RE: Isaiah 53, 700 B.C: Historical Evidence of the Divine Omniscience.
July 24, 2023 at 9:59 am
(This post was last modified: July 24, 2023 at 10:10 am by GrandizerII.)
(July 23, 2023 at 12:41 am)Nishant Xavier Wrote: "3 He was despised and rejected by others; a man of suffering and acquainted with infirmity, and as one from whom others hide their faces; he was despised, and we held him of no account. 4 Surely he has borne our infirmities and carried our diseases, yet we accounted him stricken, struck down by God, and afflicted. 5 But he was wounded for our transgressions, crushed for our iniquities; upon him was the punishment that made us whole, and by his bruises we are healed.
6 All we like sheep have gone astray; we have all turned to our own way, and the Lord has laid on him the iniquity of us all.

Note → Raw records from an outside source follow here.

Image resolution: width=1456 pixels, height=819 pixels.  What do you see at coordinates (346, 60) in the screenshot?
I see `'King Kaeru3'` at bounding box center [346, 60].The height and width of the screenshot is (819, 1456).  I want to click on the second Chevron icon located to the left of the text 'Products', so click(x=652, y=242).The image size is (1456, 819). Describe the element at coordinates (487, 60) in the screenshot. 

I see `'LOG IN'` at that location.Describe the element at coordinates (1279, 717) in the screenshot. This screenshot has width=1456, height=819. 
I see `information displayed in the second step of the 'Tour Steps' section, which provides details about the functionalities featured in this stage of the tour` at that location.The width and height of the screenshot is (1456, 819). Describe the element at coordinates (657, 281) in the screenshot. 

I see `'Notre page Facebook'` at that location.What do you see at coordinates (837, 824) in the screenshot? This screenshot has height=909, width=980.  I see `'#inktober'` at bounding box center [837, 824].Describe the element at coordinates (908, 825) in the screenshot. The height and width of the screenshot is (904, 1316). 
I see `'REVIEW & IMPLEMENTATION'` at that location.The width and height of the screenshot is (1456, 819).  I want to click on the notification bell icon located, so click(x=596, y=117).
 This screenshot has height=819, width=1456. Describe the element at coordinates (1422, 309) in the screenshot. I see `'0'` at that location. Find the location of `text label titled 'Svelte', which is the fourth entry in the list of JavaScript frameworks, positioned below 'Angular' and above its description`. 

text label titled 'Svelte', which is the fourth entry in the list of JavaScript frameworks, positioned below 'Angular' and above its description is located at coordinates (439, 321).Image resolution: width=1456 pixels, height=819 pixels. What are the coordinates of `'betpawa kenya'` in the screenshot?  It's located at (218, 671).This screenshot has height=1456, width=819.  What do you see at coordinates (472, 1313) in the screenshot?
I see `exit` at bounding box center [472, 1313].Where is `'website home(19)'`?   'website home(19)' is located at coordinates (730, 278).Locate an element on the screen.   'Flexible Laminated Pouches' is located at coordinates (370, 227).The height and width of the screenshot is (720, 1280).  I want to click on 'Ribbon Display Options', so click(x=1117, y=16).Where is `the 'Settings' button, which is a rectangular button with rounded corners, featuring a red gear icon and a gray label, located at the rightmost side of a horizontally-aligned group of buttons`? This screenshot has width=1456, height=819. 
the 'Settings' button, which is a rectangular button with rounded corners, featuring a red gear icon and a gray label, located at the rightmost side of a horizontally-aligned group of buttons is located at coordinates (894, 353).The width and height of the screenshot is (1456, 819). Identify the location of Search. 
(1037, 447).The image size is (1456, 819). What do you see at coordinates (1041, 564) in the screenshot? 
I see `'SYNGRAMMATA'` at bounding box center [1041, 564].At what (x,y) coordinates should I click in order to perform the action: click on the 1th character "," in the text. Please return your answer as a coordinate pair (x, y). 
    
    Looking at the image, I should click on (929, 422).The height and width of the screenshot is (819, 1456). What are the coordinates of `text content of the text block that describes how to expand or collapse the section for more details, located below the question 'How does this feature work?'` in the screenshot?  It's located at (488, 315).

7 He was oppressed, and he was afflicted, yet he did not open his mouth; like a lamb that is led to the slaughter; and like a sheep that before its shearers is silent, so he did not open his mouth. 8 By a perversion of justice he was taken away. Who could have imagined his future? For he was cut off from the land of the living, stricken for the transgression of my people."
In Isaiah 53, the first person plural is referring to the nations, and the man suffering because of their transgressions represents Israel. The passage is a poetic expression of hope for Israel, not a prediction about a particular individual.
Bucky is already addressing your points anyway, so looks like this was an unnecessary post.